- _DATASET RECORDS_
******************************
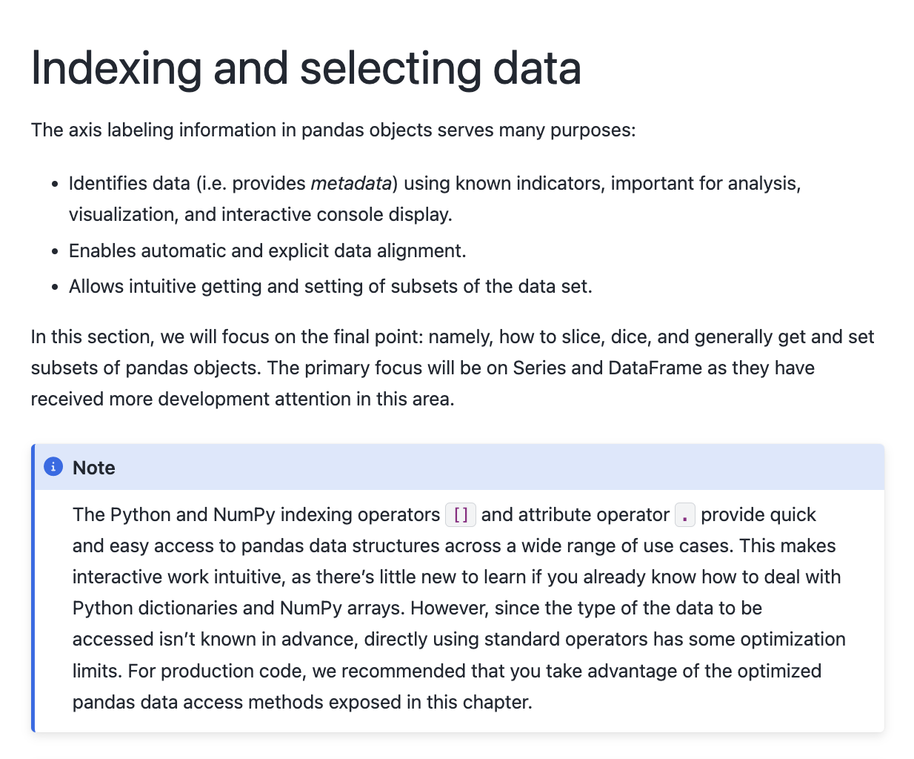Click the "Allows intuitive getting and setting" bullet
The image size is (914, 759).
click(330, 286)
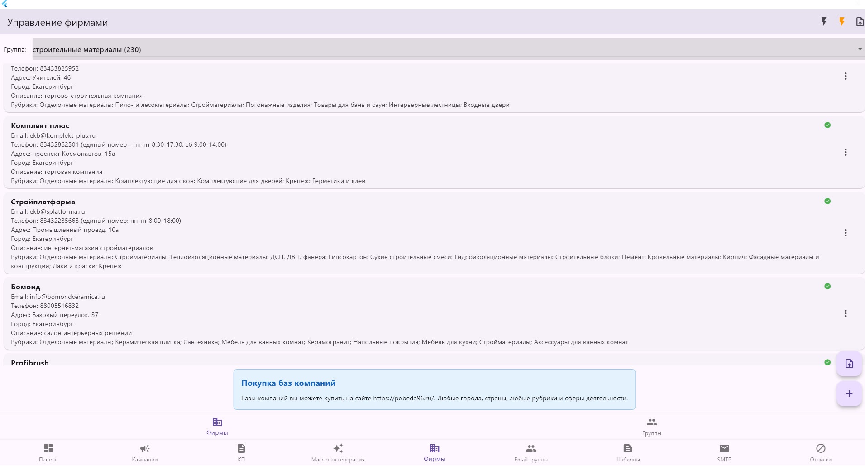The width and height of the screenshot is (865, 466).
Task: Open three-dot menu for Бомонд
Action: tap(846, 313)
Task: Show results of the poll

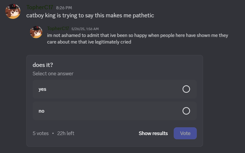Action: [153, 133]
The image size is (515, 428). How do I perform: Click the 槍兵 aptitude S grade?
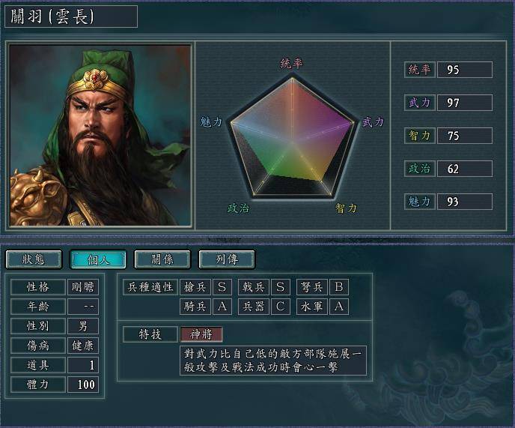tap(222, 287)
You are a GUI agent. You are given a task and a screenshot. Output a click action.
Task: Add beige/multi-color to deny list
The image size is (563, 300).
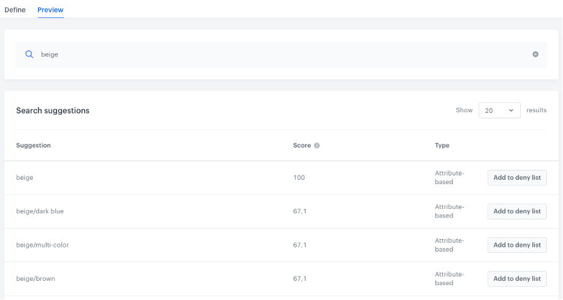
******************************
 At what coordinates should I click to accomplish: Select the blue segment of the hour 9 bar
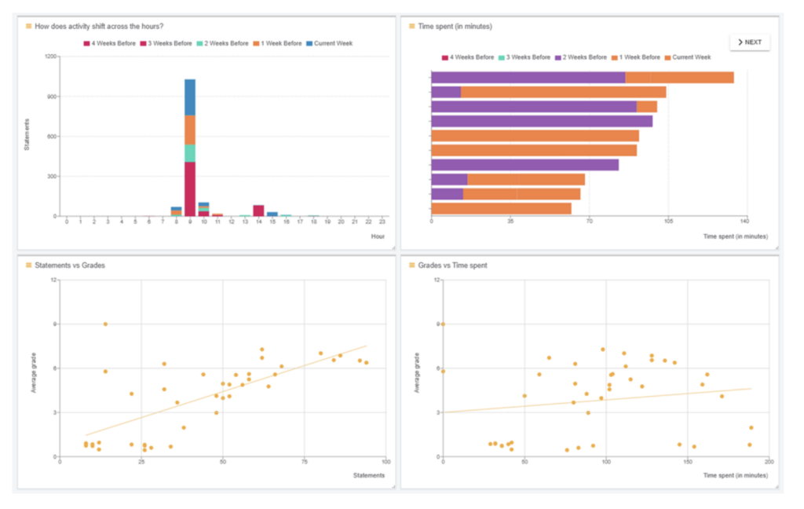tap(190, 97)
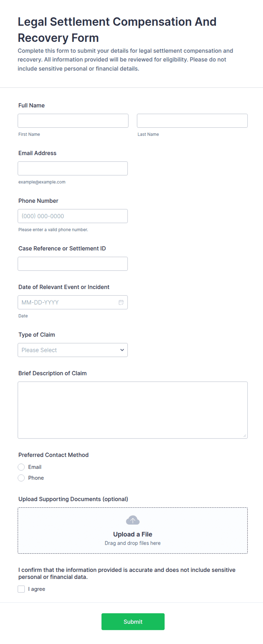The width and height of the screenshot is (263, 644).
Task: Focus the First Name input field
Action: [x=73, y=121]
******************************
- _WORK TASK_
In the entries above, the lines from the one bearing "You are a GUI" up to and including the one bearing "The image size is (563, 300)." should be transcribed exactly; no other line is wanted.

- _TASK SOLUTION_
You are a GUI agent. You are given a task and a screenshot. Output a click action.
Task: Add beige/multi-color to deny list
The image size is (563, 300).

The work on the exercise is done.